Fitting Linear Models > Generalized Regression Models > Overview of the Generalized Regression Personality
Publication date: 07/08/2024

Image shown hereOverview of the Generalized Regression Personality

The Generalized Regression personality of the Fit Model platform features regularized, or penalized, regression techniques. Such techniques attempt to fit better models by shrinking the model coefficients toward zero. The resulting estimates are biased. This increase in bias can result in decreased prediction variance, thus lowering overall prediction error compared to unpenalized models.

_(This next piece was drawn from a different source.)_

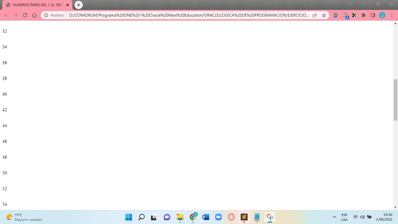The width and height of the screenshot is (398, 224).
Task: Open the language selector showing ESP LAA
Action: (x=344, y=217)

Two of these techniques, the Elastic Net and the Lasso, include variable selection as part of the modeling procedure.

Modeling techniques such as the Elastic Net and the Lasso are particularly useful for large data sets, where collinearity is typically a problem. In addition, modern data sets often include more variables than observations. This situation is sometimes referred to as the p > n problem, where n is the number of observations and p is the number of predictors. Such data sets require variable selection if traditional modeling techniques are to be used.

The Elastic Net and Lasso can also be used for small data sets with little correlation, including designed experiments. They can be used to build predictive models or to select variables for model reduction or for future study.

The personality provides the following classes of modeling techniques:

Maximum Likelihood

Step-Based Estimation

Penalized Regression

The Elastic Net and Lasso are relatively recent techniques (Tibshirani 1996; Zou and Hastie 2005). Both techniques penalize the size of the model coefficients, resulting in a continuous shrinkage. The amount of shrinkage is determined by a tuning parameter. An optimal level of shrinkage is determined by one of several validation methods. Both techniques have the ability to shrink coefficients to zero. In this way, variable selection is built into the modeling procedure. The Elastic Net model subsumes both the Lasso and ridge regression as special cases. See Statistical Details for Estimation Methods.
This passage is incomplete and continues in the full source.